I’ve never seen an ICE car need two engines to drive all four wheels. Why do EVs need 2 motors? Wouldn’t a transmission be cheaper than another motor?
I’ve never seen an ICE car need two engines to drive all four wheels. Why do EVs need 2 motors? Wouldn’t a transmission be cheaper than another motor?
But you can also put a locking diff or LSD on a 2-motor electric drive, with a virtual “transfer case” handling the F/R split electronically and many times per second. Or you can go even further like Rivian with their 4-motor electric drive and let each wheel be directly and independently controlled which is far superior to an old locked diff and transfer case.
A virtual locker doesn’t work as well as a physical locker offroad because there’s no leverage limiting wheelslip. In a mechanical locker you only get wheelspin when grip is low enough for both wheels to spin, while a virtual locker will get wheelspin when the grip of one tire is surpassed. Per-wheel motors lack this leverage too, making them not as good as a physical locker. A system with mechanical lockers on both axles with a locked center-differential does even better because you’ll only get wheelspin if all four wheels lose traction.
Pretty sure you can direct these motors to behave however you want them to behave with the right sensors and software. I also don’t see why locking is inherently important - the important thing is putting power to wheels that have traction and not spinning the wheels that don’t. The quad motor configuration would use the computer to accomplish that rather than mechanical linkages which would be much less intelligent about dispatching torque.
While software can be used to manage traction it will always be reactive in a way mechanical lockers aren’t.
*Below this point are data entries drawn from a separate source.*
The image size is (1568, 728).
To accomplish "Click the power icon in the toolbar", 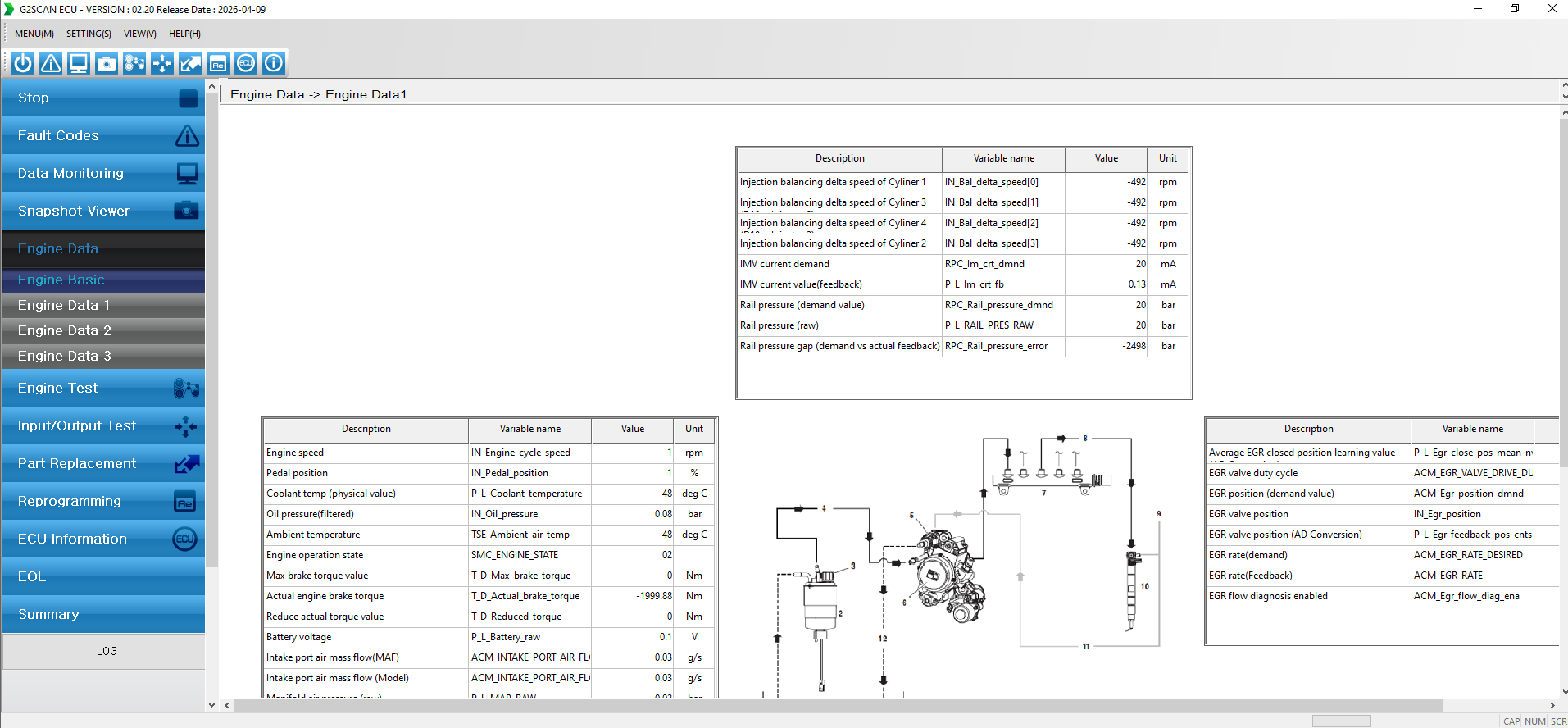I will click(23, 63).
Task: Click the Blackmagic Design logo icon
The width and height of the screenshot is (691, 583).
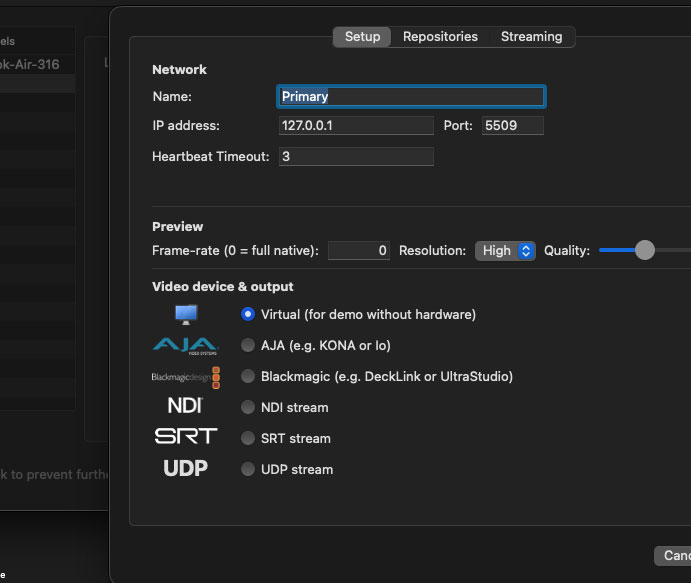Action: (x=185, y=377)
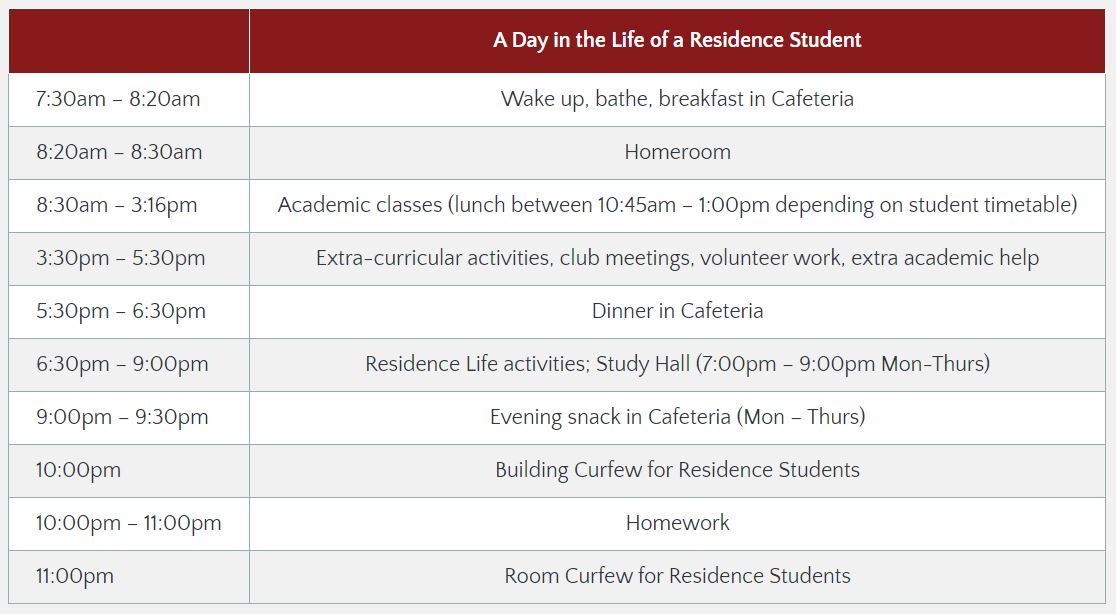Click the Homework cell

click(x=677, y=523)
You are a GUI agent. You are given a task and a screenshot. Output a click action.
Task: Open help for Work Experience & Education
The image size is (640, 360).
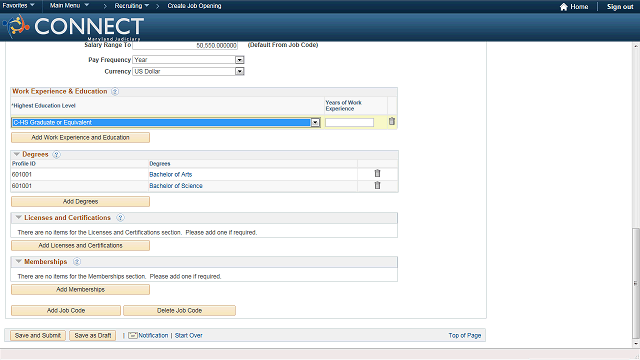coord(115,91)
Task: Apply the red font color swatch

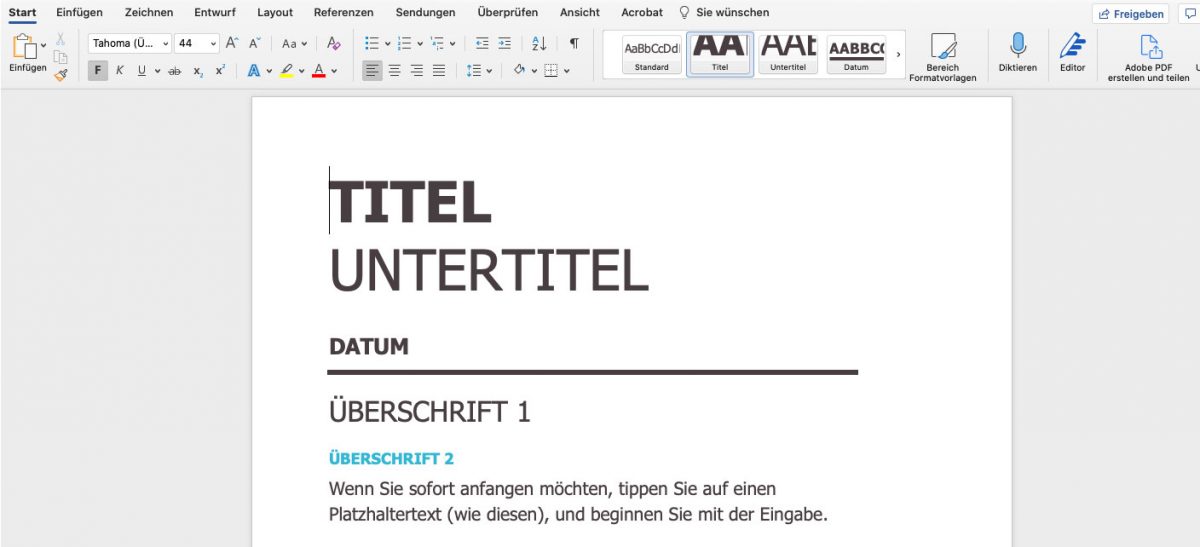Action: (x=318, y=70)
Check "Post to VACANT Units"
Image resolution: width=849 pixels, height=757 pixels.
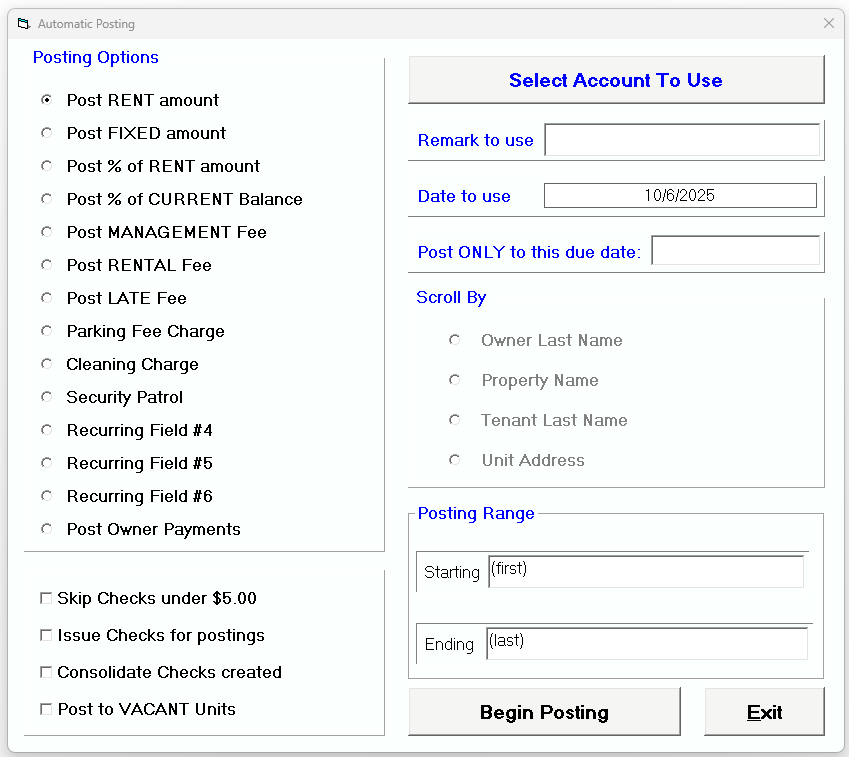(x=45, y=709)
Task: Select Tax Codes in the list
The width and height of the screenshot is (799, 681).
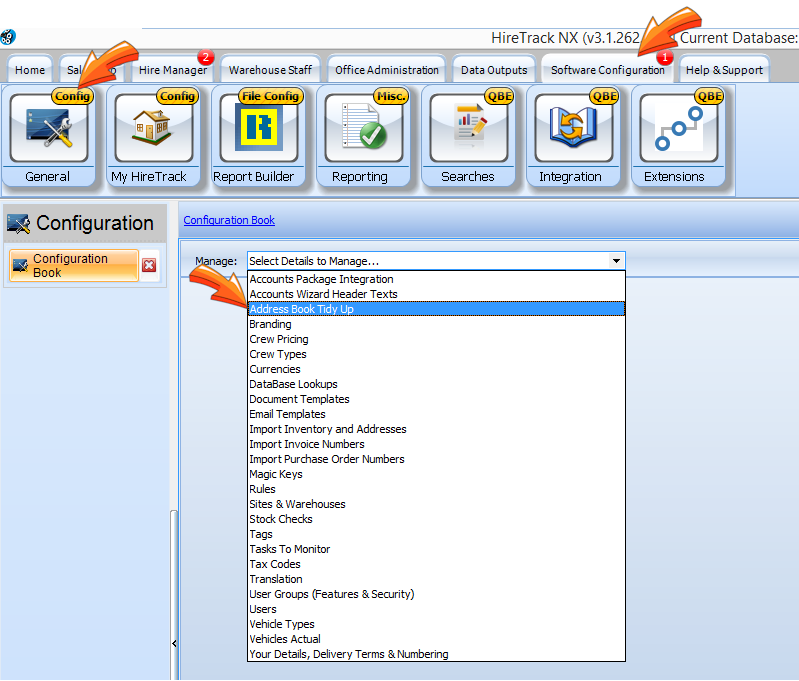Action: [275, 564]
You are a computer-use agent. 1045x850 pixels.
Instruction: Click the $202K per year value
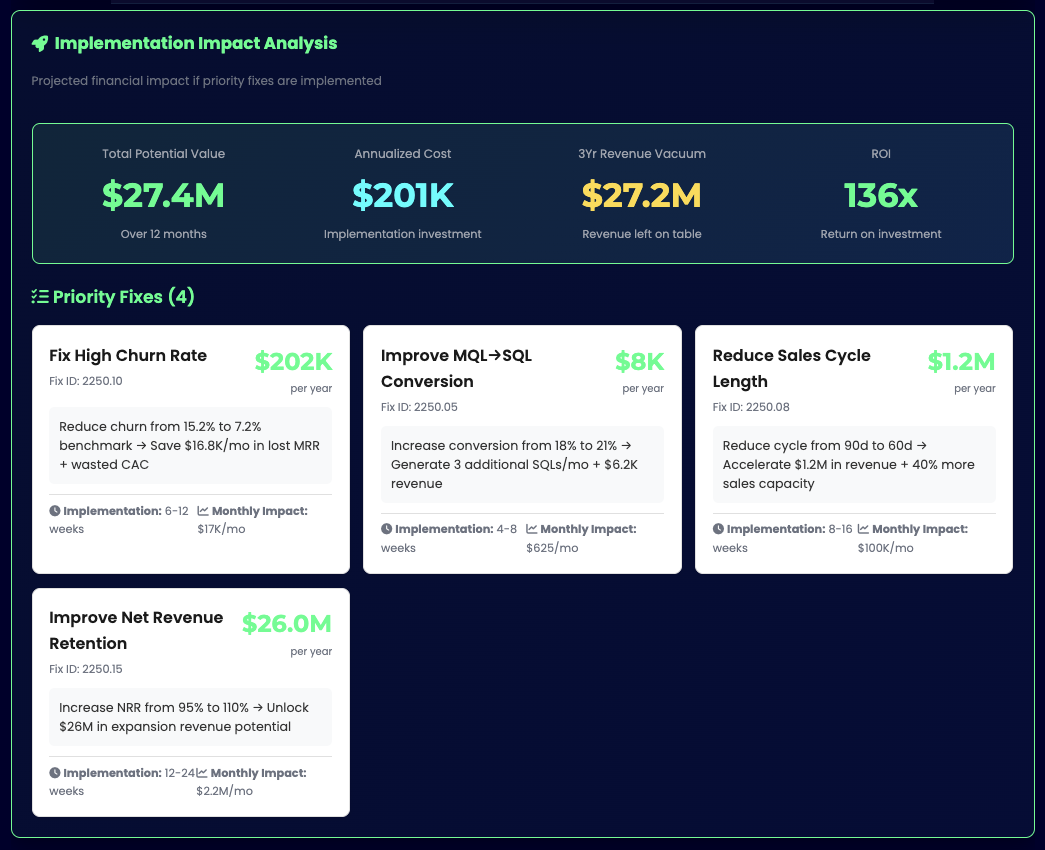point(294,360)
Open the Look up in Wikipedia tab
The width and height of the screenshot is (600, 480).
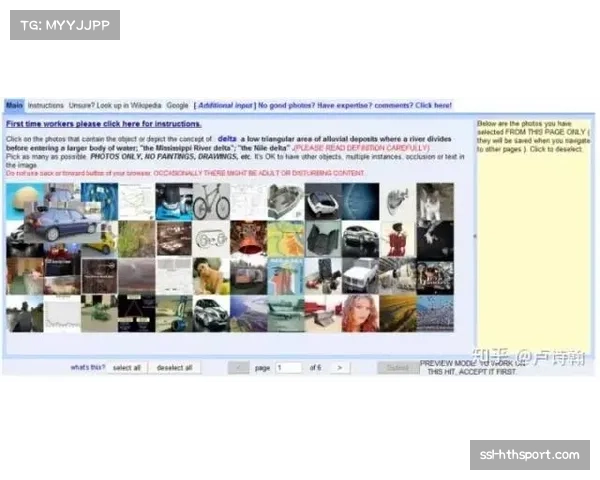(115, 105)
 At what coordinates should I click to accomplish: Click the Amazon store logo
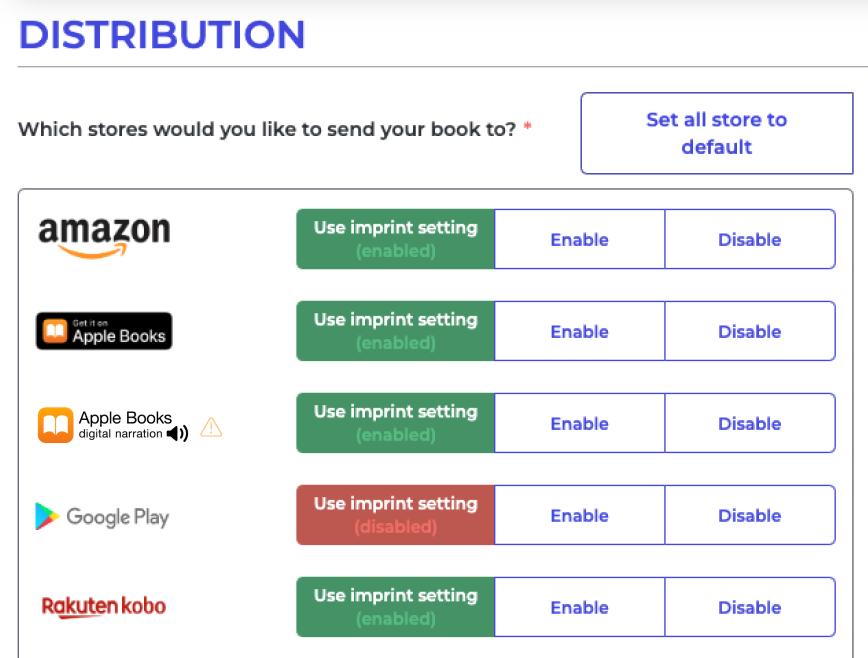click(103, 238)
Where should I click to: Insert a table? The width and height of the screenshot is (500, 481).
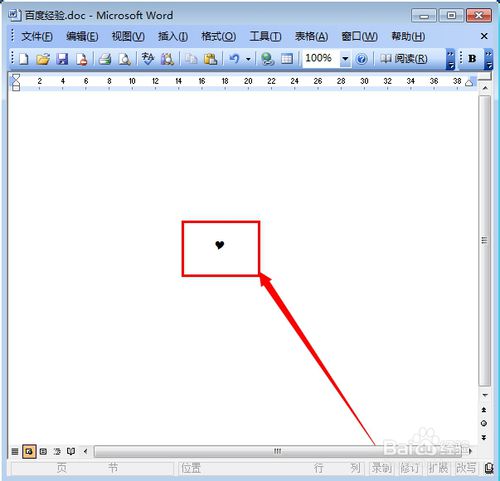[x=287, y=59]
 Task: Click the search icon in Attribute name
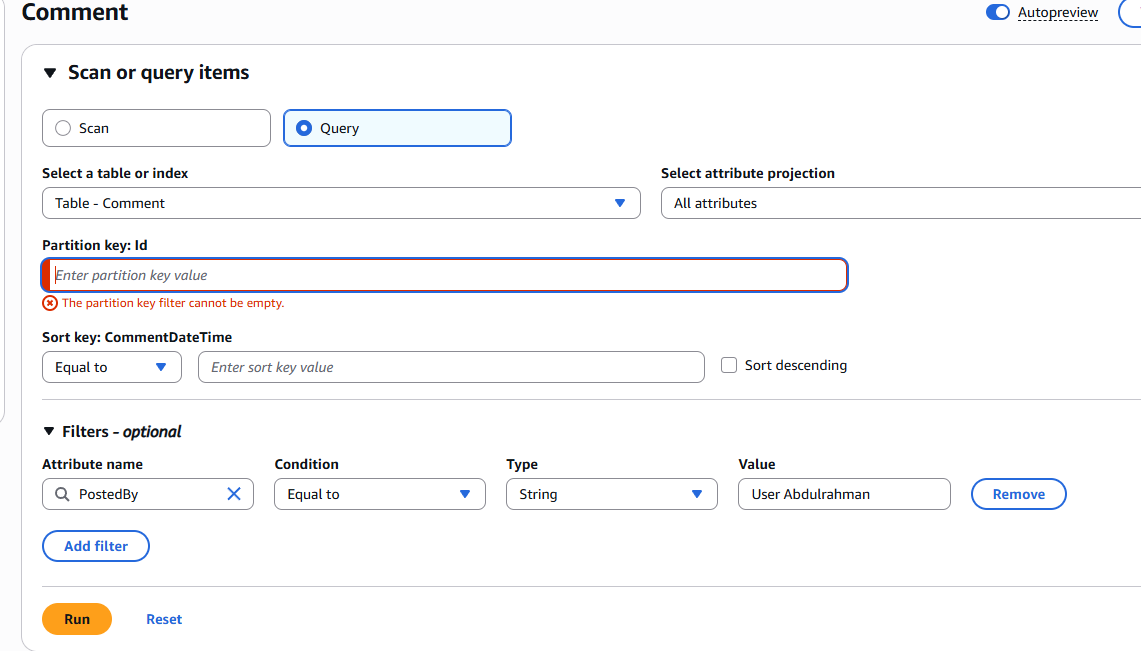(62, 494)
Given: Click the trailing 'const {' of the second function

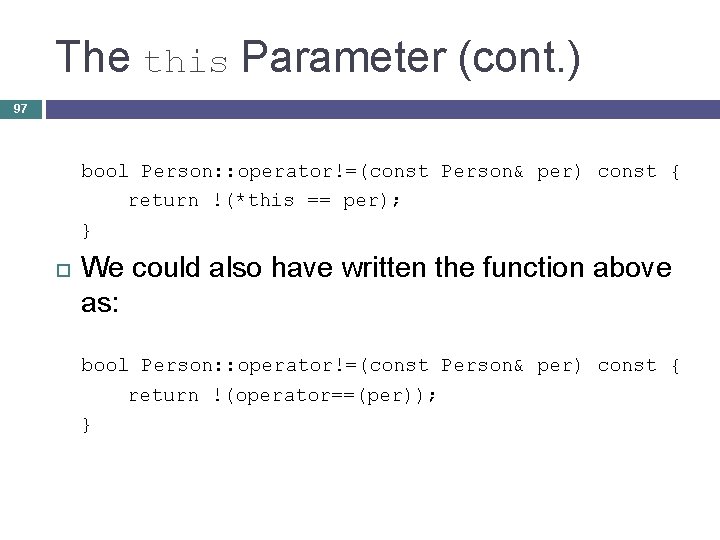Looking at the screenshot, I should tap(638, 366).
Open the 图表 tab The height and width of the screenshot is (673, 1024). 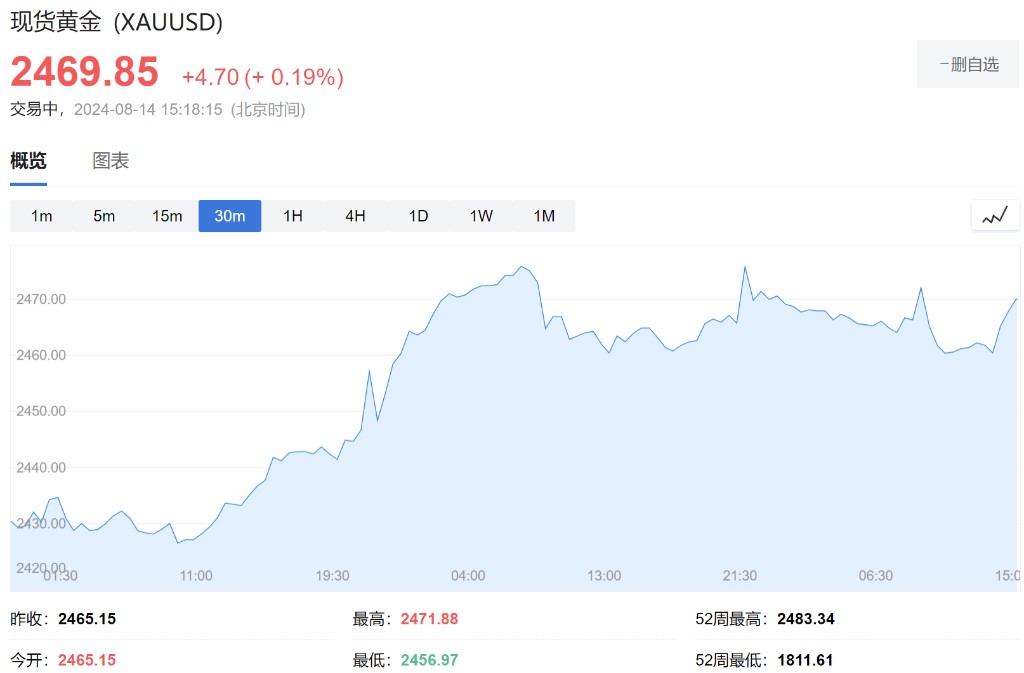coord(111,161)
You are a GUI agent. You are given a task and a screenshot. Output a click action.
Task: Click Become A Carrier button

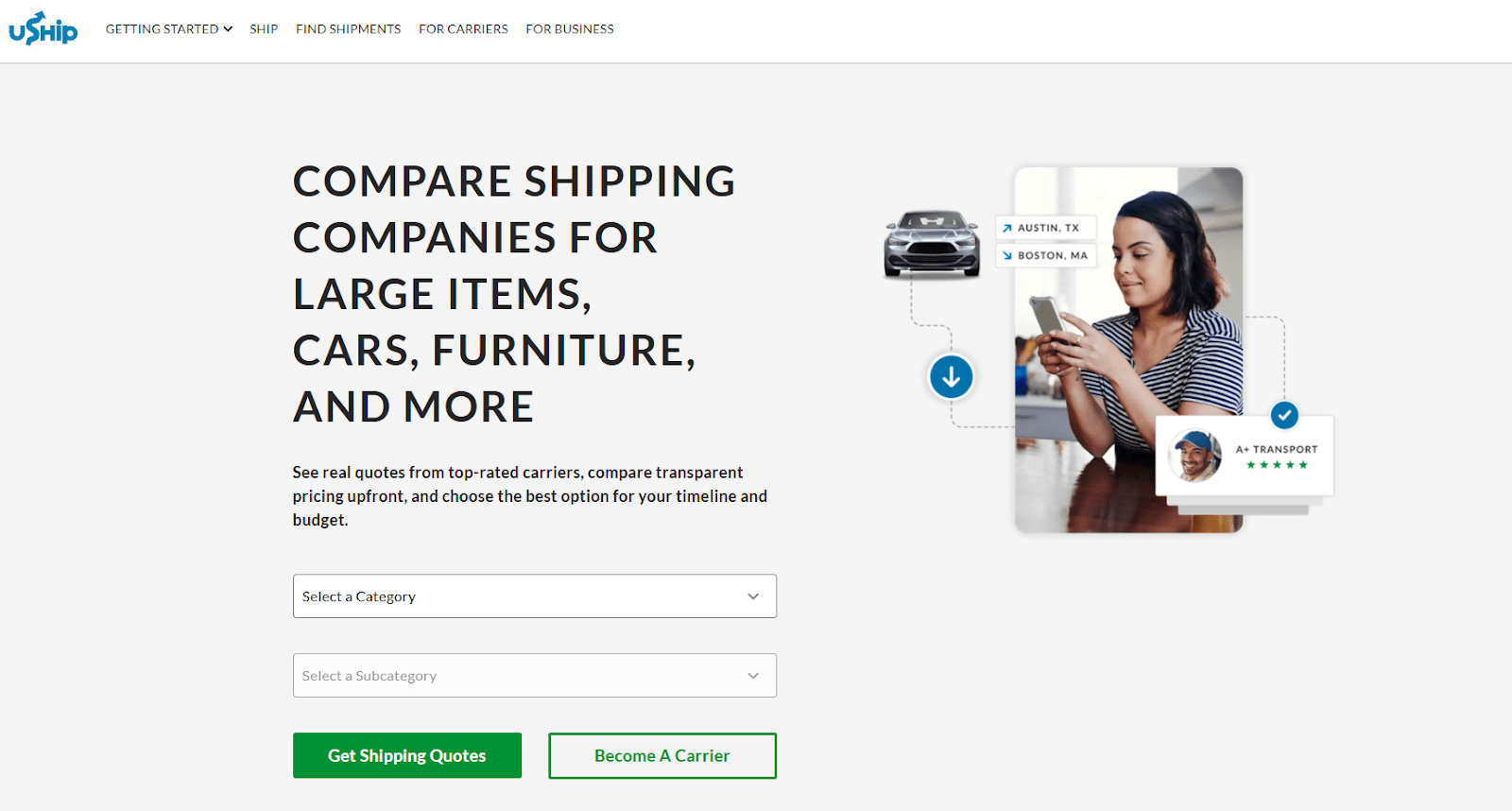(662, 755)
The reason a locker is so good for offroading is because the wheels spin at the same speeds, preventing power “leaking out of the system” via wheelslip because the grip of every other locked wheel prevents a single low-traction wheel from slipping.
Independently powered wheels don’t have the proactive traction-management of mechanical lockers and thus are limited to reactive traction-management. That’s not to say independent motors can’t be extremely effective off-road, but mechanical-lockers will be more capable in serious offroading. The physical connection of mechanical lockers work in real-time.
This just isn’t very accurate as far as I can tell. The physical strain characteristics of a steel transfer case and drivetrain respond to forces in approximately 1ms (the speed of sound in steel over a 14 ft linkage). That’s the same speed resolution as a good quality computer controlled system. They’re exactly as “reactive”.
There’s nothing “delayed” about a good computer drive system, even compared to mechanical linkages. A well programmed computer system would be superior in every possible way. And you could just program it to only ever allow wheels to spin at exactly the same speed, exactly duplicating a mechanical linkage, with zero disadvantages (and much less complexity).
This just isn’t true.
Let’s imagine a scenario where you have 0% traction on one wheel, 5% on a different wheel, 30% on one wheel and 60% on the final one.
A lockout would basically add torque evenly, which doesn’t necessarily help, especially in dynamic situations (not a “stuck in the mud” but a “driving in the mud” scenario).
A car with dynamic 4-motor drive could do microsecond-resolution changes to torque to prevent any wheel from ever slipping. It’s rather amazing how much better than a traditional locking diff this would be.
There is absolutely zero reason you couldn’t program a 4-wheel electric setup to behave exactly like a locked diff. Electric motors are flexible and can add torque and direction in any amount at any time, but you probably wouldn’t ever do that because it’s not as good.